● Exercise goal: Determine how many lines below hold the string "pàgina". Reply with the number alone.

● Task inputs:
------

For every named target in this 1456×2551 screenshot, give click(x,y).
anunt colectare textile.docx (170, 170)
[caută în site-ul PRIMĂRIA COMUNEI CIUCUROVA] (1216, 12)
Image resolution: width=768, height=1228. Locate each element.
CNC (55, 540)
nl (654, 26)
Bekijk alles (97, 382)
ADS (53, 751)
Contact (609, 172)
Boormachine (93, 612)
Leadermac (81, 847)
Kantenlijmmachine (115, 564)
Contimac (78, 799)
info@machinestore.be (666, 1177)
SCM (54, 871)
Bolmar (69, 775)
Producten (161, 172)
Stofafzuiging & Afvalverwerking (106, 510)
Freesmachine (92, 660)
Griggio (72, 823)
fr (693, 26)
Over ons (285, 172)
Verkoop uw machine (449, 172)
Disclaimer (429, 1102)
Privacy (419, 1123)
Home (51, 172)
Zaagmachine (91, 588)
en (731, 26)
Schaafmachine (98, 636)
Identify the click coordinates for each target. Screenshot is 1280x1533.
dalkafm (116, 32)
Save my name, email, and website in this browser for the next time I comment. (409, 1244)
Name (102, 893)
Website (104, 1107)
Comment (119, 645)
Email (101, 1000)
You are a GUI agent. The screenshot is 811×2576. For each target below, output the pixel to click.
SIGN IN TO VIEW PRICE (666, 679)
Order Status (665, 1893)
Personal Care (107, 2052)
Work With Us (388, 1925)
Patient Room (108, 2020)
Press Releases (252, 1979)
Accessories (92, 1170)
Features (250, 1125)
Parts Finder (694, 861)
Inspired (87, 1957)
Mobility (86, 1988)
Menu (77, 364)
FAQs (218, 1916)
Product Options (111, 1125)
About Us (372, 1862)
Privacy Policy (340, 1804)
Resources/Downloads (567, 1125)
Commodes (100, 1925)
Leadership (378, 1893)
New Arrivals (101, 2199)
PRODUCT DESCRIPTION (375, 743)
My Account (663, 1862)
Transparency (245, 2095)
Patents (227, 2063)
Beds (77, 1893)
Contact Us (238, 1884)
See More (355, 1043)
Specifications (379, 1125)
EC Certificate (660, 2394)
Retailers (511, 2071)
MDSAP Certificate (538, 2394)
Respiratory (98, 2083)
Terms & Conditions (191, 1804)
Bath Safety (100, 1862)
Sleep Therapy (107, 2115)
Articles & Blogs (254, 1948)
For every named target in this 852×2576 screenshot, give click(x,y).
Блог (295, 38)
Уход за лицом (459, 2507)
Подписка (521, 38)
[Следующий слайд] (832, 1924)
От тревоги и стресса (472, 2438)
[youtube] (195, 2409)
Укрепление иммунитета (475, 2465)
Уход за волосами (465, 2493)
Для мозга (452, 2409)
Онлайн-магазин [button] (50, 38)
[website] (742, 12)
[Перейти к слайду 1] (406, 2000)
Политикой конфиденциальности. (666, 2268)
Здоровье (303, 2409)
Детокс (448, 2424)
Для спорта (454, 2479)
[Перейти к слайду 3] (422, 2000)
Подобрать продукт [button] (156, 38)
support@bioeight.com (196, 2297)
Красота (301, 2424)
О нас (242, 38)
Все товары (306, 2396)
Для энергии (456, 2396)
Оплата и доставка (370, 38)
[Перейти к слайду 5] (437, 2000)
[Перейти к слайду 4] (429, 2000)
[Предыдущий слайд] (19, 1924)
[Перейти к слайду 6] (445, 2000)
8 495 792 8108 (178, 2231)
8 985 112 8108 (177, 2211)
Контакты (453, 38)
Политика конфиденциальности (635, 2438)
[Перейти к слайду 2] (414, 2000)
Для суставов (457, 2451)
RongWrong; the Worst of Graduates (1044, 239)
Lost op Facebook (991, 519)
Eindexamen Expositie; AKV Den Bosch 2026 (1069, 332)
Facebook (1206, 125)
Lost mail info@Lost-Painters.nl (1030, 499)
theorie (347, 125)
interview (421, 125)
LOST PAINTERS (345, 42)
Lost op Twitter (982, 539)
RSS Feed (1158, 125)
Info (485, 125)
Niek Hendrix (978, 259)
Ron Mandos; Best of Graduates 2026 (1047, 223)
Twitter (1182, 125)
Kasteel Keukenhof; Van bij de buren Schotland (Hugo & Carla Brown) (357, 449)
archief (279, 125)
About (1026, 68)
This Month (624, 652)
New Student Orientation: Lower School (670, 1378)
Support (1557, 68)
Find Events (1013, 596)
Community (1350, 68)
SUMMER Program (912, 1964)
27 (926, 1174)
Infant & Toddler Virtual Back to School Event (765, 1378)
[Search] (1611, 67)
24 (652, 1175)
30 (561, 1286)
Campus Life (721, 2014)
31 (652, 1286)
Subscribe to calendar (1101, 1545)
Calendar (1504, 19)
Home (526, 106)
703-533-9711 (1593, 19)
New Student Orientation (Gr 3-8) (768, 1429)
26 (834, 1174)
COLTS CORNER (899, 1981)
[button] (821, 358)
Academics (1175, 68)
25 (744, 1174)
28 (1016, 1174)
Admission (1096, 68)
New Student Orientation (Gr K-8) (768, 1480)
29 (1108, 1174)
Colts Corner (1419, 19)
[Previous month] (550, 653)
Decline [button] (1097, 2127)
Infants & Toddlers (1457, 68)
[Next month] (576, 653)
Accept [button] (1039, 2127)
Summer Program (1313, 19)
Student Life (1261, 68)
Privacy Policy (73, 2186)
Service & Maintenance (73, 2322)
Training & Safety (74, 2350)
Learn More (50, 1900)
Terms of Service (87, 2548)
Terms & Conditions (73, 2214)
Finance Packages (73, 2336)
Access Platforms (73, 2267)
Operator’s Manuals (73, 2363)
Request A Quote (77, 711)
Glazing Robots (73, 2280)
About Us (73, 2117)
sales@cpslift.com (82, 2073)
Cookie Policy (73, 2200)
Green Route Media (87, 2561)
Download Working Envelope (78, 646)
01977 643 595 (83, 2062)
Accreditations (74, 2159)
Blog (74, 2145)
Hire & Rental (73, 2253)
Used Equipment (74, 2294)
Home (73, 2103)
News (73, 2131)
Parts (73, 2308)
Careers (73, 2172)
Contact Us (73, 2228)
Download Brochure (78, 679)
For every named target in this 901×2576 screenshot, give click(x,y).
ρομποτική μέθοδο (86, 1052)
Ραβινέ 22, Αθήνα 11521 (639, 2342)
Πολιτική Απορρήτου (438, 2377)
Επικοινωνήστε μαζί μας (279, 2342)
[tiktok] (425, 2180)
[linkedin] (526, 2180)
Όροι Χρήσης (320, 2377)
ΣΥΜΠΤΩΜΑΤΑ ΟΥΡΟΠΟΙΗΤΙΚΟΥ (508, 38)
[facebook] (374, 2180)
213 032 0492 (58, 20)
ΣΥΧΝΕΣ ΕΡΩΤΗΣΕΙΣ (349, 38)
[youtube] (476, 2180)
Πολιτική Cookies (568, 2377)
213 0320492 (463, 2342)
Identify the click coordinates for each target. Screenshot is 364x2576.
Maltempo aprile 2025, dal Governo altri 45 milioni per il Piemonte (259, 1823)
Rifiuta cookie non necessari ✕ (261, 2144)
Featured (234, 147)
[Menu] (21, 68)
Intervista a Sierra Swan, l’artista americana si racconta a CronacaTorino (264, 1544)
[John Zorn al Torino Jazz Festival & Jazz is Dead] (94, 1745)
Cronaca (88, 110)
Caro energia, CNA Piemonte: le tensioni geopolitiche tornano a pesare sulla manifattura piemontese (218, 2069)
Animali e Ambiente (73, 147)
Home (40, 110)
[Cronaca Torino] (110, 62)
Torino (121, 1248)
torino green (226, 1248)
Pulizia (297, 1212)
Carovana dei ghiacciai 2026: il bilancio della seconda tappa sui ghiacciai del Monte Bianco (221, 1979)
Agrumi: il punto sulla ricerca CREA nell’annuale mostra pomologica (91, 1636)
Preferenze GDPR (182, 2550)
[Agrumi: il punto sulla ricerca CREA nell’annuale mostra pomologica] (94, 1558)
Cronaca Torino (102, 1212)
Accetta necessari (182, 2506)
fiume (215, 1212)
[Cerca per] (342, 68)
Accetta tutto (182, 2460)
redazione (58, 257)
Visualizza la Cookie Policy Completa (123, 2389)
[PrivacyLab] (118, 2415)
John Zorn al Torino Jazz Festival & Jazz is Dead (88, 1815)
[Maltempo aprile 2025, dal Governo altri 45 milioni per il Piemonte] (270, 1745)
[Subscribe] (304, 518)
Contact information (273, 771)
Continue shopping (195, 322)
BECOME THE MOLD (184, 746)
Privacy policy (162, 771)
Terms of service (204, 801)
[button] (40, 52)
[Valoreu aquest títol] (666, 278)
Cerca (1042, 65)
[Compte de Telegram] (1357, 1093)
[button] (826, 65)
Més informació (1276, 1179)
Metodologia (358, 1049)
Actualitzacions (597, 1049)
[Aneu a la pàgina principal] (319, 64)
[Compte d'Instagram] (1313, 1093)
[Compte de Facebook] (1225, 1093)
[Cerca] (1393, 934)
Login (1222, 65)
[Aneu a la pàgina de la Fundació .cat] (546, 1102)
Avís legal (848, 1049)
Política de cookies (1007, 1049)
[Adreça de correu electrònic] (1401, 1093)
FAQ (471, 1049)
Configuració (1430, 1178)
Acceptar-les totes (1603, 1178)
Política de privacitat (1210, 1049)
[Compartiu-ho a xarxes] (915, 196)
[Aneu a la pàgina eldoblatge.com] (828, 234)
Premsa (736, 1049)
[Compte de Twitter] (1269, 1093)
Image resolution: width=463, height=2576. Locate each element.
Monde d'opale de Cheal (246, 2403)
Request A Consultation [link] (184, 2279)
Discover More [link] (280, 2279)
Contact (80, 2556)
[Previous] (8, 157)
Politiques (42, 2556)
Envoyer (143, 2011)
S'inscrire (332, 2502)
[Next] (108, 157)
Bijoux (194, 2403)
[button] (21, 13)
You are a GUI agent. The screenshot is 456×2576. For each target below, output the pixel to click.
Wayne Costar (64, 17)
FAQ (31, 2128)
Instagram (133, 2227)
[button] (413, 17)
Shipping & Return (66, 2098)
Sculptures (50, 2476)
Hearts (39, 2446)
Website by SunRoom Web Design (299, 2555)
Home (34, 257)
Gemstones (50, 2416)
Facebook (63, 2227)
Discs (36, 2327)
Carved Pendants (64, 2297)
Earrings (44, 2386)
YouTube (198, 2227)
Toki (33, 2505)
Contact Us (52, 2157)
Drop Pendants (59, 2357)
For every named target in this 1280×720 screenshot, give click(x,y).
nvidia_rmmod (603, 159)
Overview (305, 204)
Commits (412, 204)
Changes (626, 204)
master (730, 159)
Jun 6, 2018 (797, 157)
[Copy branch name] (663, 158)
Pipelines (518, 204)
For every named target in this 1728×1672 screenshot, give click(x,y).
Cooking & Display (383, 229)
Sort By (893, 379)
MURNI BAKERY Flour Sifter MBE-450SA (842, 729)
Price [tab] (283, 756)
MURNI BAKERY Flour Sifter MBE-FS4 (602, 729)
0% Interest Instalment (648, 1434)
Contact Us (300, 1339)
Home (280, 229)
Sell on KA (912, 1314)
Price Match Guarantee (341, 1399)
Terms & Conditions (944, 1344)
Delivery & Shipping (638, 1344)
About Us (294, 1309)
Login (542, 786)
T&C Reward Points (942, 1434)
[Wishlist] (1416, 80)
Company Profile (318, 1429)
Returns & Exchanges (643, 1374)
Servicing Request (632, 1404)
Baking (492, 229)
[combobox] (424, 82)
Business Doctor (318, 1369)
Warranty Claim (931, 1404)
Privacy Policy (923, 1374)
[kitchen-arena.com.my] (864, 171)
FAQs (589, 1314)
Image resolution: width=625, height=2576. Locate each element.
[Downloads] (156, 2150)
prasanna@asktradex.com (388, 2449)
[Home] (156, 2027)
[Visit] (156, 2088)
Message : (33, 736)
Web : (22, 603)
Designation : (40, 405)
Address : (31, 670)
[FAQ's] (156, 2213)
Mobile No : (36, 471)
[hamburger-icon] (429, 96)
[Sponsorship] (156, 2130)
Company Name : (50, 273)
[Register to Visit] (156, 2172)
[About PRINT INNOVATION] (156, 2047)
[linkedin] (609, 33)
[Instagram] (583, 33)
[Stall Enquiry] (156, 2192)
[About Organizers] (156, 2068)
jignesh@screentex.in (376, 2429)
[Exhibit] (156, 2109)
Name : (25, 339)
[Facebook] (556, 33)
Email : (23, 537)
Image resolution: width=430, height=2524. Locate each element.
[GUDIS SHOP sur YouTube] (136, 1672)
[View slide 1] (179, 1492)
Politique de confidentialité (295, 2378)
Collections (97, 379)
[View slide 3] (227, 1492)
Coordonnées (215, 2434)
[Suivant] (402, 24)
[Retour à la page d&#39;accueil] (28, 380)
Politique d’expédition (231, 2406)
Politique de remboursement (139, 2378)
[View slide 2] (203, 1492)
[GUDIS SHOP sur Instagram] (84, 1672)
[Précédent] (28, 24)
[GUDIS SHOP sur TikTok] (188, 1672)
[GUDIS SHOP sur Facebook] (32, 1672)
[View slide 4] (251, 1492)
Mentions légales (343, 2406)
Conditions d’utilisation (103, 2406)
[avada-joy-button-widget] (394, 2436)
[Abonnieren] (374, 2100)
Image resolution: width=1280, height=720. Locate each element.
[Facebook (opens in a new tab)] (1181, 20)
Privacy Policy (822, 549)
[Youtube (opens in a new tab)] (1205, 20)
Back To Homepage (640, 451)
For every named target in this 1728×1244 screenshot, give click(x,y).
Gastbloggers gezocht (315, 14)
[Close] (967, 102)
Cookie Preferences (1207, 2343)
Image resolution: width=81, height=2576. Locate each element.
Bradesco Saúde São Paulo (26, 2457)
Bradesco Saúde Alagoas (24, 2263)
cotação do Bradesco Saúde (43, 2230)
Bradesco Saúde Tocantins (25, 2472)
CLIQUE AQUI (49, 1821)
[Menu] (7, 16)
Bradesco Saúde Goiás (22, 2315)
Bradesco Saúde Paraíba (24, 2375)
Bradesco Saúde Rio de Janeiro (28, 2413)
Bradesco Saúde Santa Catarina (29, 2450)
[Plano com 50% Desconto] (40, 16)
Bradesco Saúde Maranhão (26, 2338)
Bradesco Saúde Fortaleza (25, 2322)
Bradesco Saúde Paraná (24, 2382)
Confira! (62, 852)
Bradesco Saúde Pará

------

● Finished task: 3